Space mining defined for age of meteoric profit
The ASTEROIDS Act has been tabled in the US House of Representatives, seeking to define the rules for a new era of resource exploration in space.
The Bill seeks “to promote the development of a commercial asteroid resources industry for outer space in the United States and to increase the exploration and utilisation of asteroid resources in outer space”.
In line with the US Government’s fondness for acronyms, the document has been dubbed the ‘American Space Technology for Exploring Resource Opportunities In Deep Space Act’ or the ASTEROIDS Act.
The Bill wants to outline rules that will facilitate commercial exploration of asteroid minerals.
It seeks to cut red tape by discouraging government barriers to the development of space mineral industries, as well as outlining resolution of extra-terrestrial legal disputes.
Space is certainly the place for high-grade resources.

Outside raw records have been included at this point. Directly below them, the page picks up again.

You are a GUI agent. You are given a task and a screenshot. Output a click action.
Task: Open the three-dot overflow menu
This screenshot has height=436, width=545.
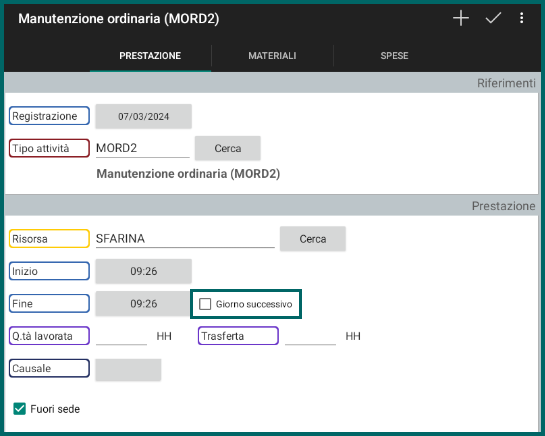[x=521, y=18]
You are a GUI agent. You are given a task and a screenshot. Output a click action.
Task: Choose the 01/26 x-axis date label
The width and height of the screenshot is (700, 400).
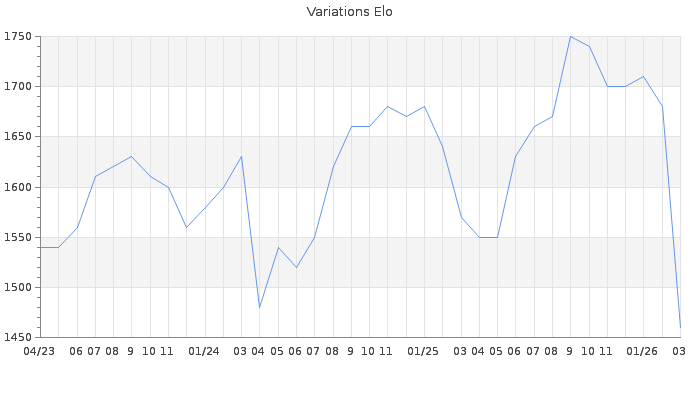point(643,351)
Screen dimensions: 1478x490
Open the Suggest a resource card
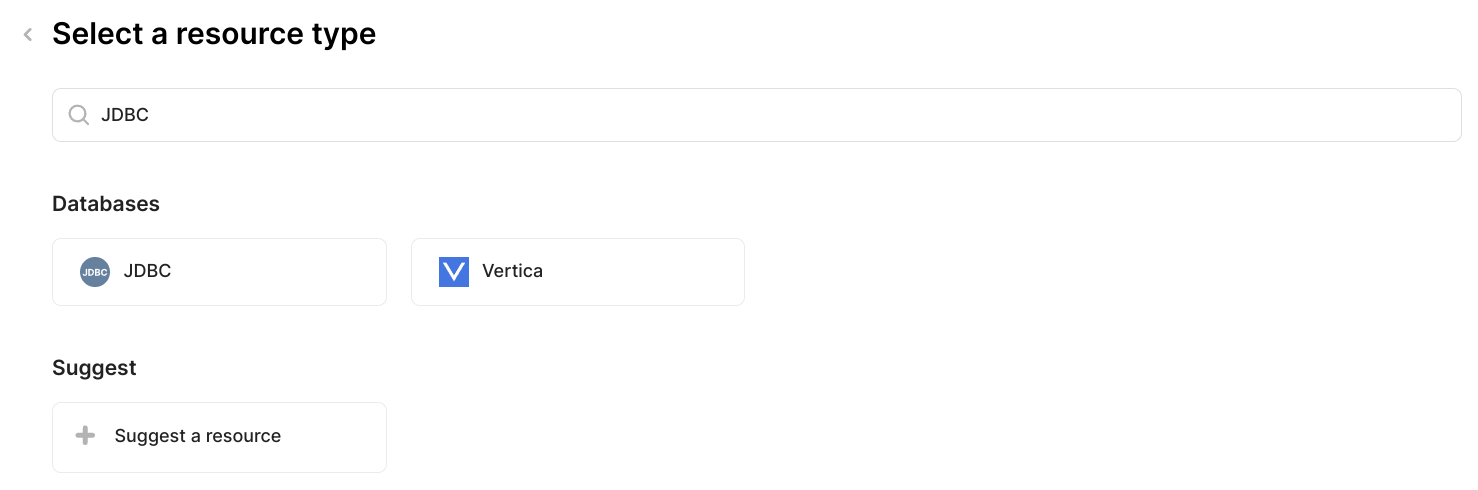[219, 437]
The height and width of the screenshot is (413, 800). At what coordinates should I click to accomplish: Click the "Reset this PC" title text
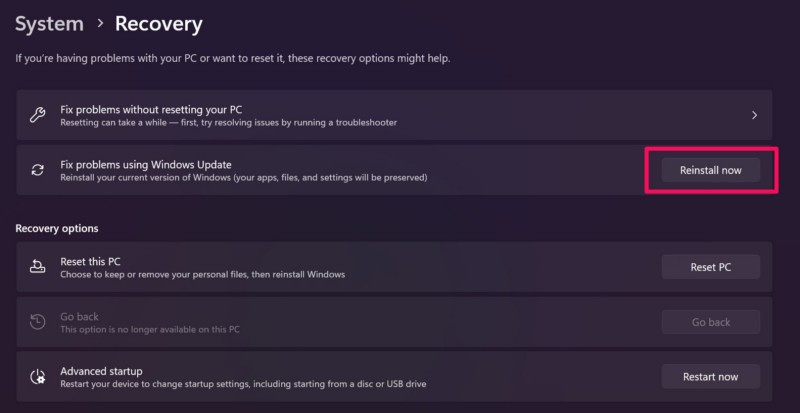90,260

The moon is known to contain more than twenty times the amount of titanium and platinum on Earth, and is abundant in the extremely rare Helium-3 – currently valued at around $90,000 per ounce.
The Japan Aerospace Exploration Agency (JAXA) may have made the most overt moves toward space mining so far, with plans to hit a passing asteroid with an exploration probe in 2018.
The probe will fire a projectile into the asteroid to blast some material before gathering it up for its return to Earth.
China also has launched a rocket to the moon, depositing a vehicle to survey the lunar natural resources.